Re: creating stencils
- From: William Estrada <MrUmunhum popdial com>
- To: Michael Ross <michael e ross gmail com>
- Cc: discussions about usage and development of dia <dia-list gnome org>
- Subject: Re: creating stencils
- Date: Sat, 14 Mar 2009 13:23:53 -0700
Michael,
Thanks for the response, very detailed. I will be playing with this.
Michael Ross wrote:
Dear William,
My first choice to make accurate masks is a CAD program. At least
with CAD it is easy to have precision in the relative lengths of the
various items in the drawing.
The printer must also be calibrated properly - that means you need a
printer that is high end enough to have the ability to be calibrated.
Many good office laser printers have the capability to be calibrated,
but how that is done may not be obvious - it may be something the
service personnel can do, but you may have no documentation to go by.
The alternative is to actually measure shapes on paper to see how they
software, printer driver and printer are all working together. Then
you can scale your virtual mask to produce reasonable PCB masks.
Mask and stencil are in some ways synonymous.
I think you may find printing images of an exact size with Dia to be
less than easy. Not to discourage you, but to warn you incase you are
in a time sensitive mode. Here are a couple of helpful hints.
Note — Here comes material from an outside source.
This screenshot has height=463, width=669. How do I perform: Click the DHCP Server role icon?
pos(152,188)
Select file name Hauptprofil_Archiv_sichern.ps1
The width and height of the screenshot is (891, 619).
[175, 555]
To show a grid go to File/Preferences, select the tab Grid Lines, and
set the grid line color to something that contrasts wit the background
color.
In the tab Diagram Defaults set the paprt size to what you want to use
(it comes set to A4 paper). Here you can also set the background
color and whether the sheets are portrai of landscape in layout.
In the tab View Defaults set the page break line color to contrast
with the grid and the background. Set the page breaks to be visible.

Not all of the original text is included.